Dan kenyataannya, dalam banyak hal, citra positif yang dibangun aktor-aktor diplomasi seperti atlet bisa jauh lebih mengena seperti terjadi pada Messi dan banyak lagi, termasuk mantan pebasket NBA Dennis Rodman yang diam-diam kerap menjadi saluran komunikasi dan budaya untuk dua kekuatan bermusuhan Korea Utara dan Amerika Serikat karena hubungan pribadinya yang dekat dengan pemimpin Korea Utara Kim Jong-un.

Messi dan Rodman hanyalah contoh dari tak terhitung atlet yang telah dan tengah berperan sebagai juga duta bangsanya.

Dalam fase tertentu, kualitas dan etos atlet bahkan menjadi representasi untuk kualitas sebuah bangsa pada bidang tertentu. Taruhlah itu sepak bola.

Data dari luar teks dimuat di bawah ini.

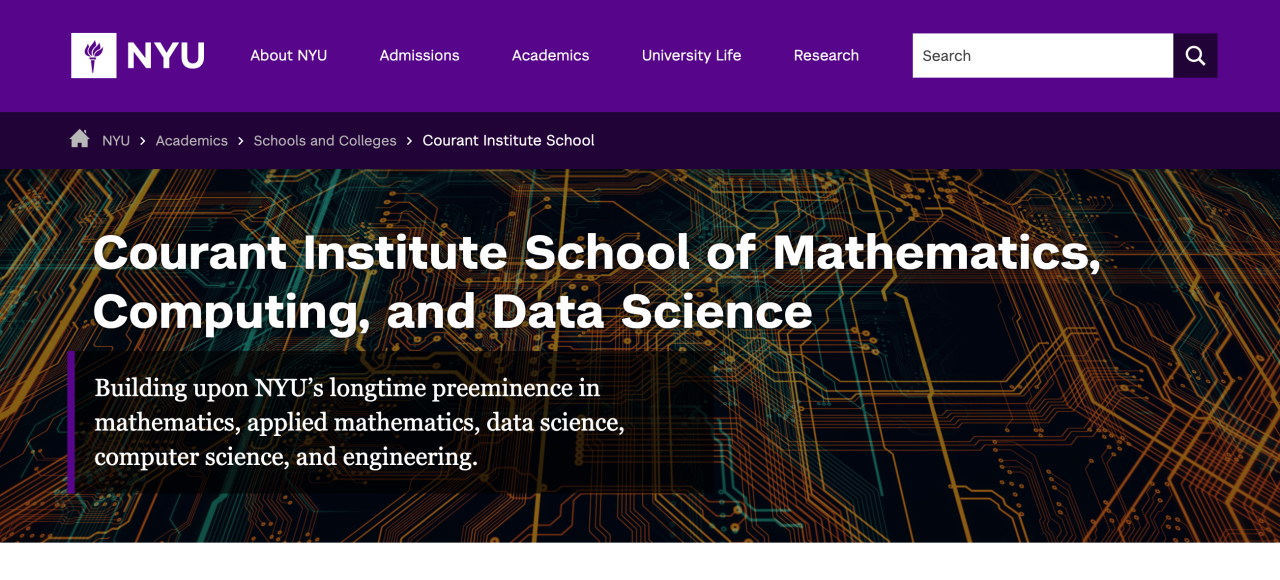Image resolution: width=1280 pixels, height=580 pixels.
Task: Click the NYU wordmark text in header
Action: (166, 56)
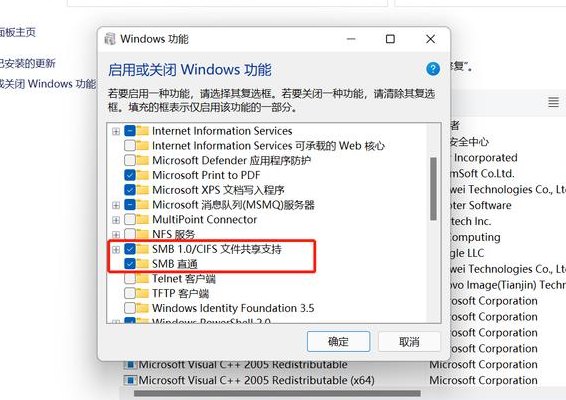Click the 确定 button
This screenshot has width=566, height=400.
click(x=338, y=342)
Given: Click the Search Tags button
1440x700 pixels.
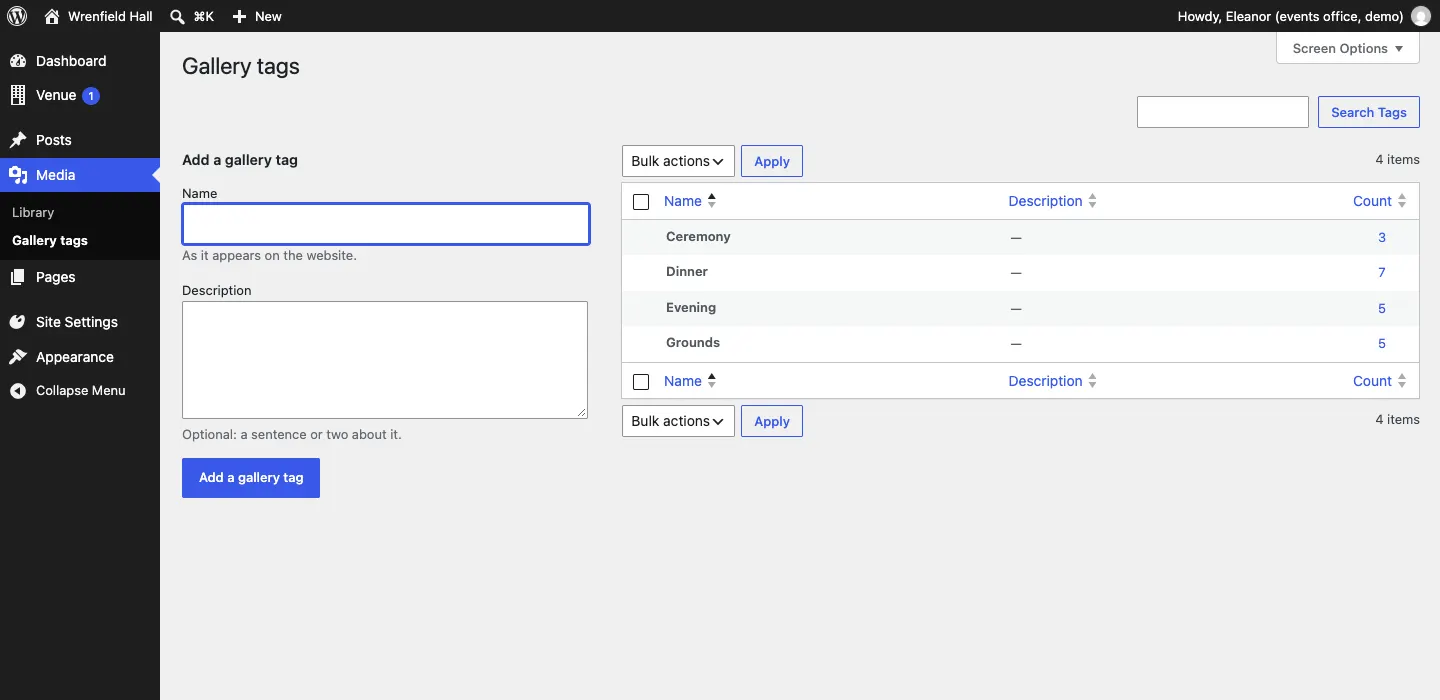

Misalnya Belanda. Negeri ini tak pernah menjuarai Piala Dunia, pun klub-klubnya tidak seglamor Inggris atau Spanyol atau Italia yang setiap saat disorot dunia, tetapi etos kerja orang-orang Belanda yang terkait dengan sepak bola membuat Belanda dianggap gudang pemain dan pelatih hebat kelas dunia, tidak hanya di Eropa.

Cari pelatih atau pemain? Ke Belanda saja. Dan ini tidak hanya menaikkan pamor sepak bola Belanda, namun juga menampilkan salah satu aspek positif dari Belanda yang membuat orang makin ingin mengenal negeri ini dan sekaligus mengesampingkan misalnya hal negatif tentang Belanda.

Indonesia tak bisa melupakan penjajahan berabad-abad oleh negeri ini, tetapi jutaan orang Indonesia mengidolakan atau mengharapkan timnas Belanda menjadi juara Piala Dunia atau Piala Eropa.